Chemical and physical data
- Formula: C_{11}H_{13}FN_{2}
- Molar mass: 192.237 g·mol^{−1}
- 3D model (JSmol): Interactive image;
- SMILES NC(C)CC1=CNC2=CC(F)=CC=C21;
- InChI InChI=1S/C11H13FN2/c1-7(13)4-8-6-14-11-5-9(12)2-3-10(8)11/h2-3,5-7,14H,4,13H2,1H3; Key:XYJYWUUXCUJXAI-UHFFFAOYSA-N;

= 6-Fluoro-AMT =

Chemical compound

6-Fluoro-AMT, or 6-fluoro-αMT, also known as 6-fluoro-α-methyltryptamine, is a psychedelic drug of the tryptamine family related to α-methyltryptamine (AMT) and 5-MeO-AMT.

==Use and effects==
6-Fluoro-AMT was allegedly manufactured and sold from the laboratory operated by Leonard Pickard and Gordon Todd Skinner, who described 6-fluoro-AMT as "a beast". In interviews, Skinner stated that he first began to experiment with 6-fluoro-AMT in the early 1980s by giving it to high school friends. Their experiences made him cautious about the appropriate doses, which he said ranged from 25 to 75 mg (Skinner weighed about 250 lbs at the time of his own bioassay).

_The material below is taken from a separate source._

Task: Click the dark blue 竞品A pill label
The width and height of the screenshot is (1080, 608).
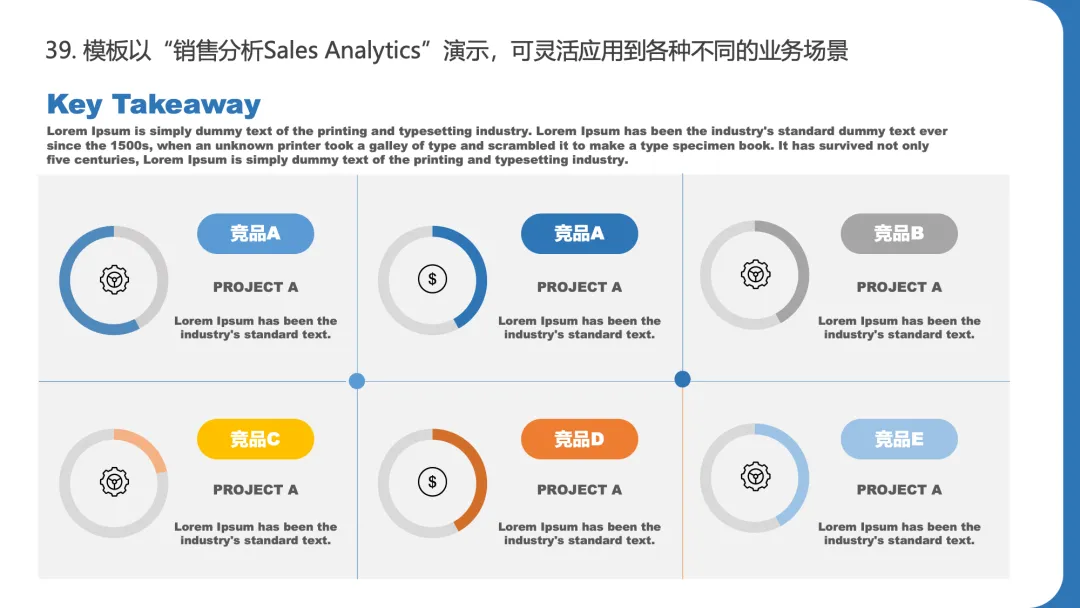Action: [579, 233]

Skinner said that 6-fluoro-AMT is a long-lasting psychedelic with more time distortion and that it was enhanced by combination with ALD-52.

==Pharmacology==
===Pharmacodynamics===
Animal tests showed the drug to be somewhat less potent in terms of pharmacological activity than AMT or 5-fluoro-AMT. It produces the head-twitch response, a behavioral proxy of psychedelic-like effects, in rodents. Its IC_{50} for monoamine oxidase A (MAO-A) inhibition is 580 to 1,800 nM, compared to 180 to 450 nM for 5-fluoro-AMT and 380 nM for AMT.

==Chemistry==
===Analogues===
Analogues of 6-fluoro-AMT include α-methyltryptamine (AMT), 5-fluoro-AMT, 5-chloro-AMT, 5-fluoro-AET, 5-chloro-AET, 6-fluoro-DMT, 6-fluoro-DET, 6-methyl-DMT, 6-MeO-DMT, 6-hydroxy-DMT, 7-chloro-AMT, and O-4310 (1-isopropyl-6-fluoro-4-HO-DMT), among others.

==History==
6-Fluoro-AMT was first described in the scientific literature, by Asher Kalir and Stephen Szara, by at least 1963.

==Society and culture==
===Legal status===
====Canada====
6-Fluoro-AMT is not an explicitly nor implicitly controlled substance in Canada as of 2025.

====United States====
6-Fluoro-AMT is not an explicitly controlled substance in the United States. However, it could be considered a controlled substance under the Federal Analogue Act if intended for human consumption.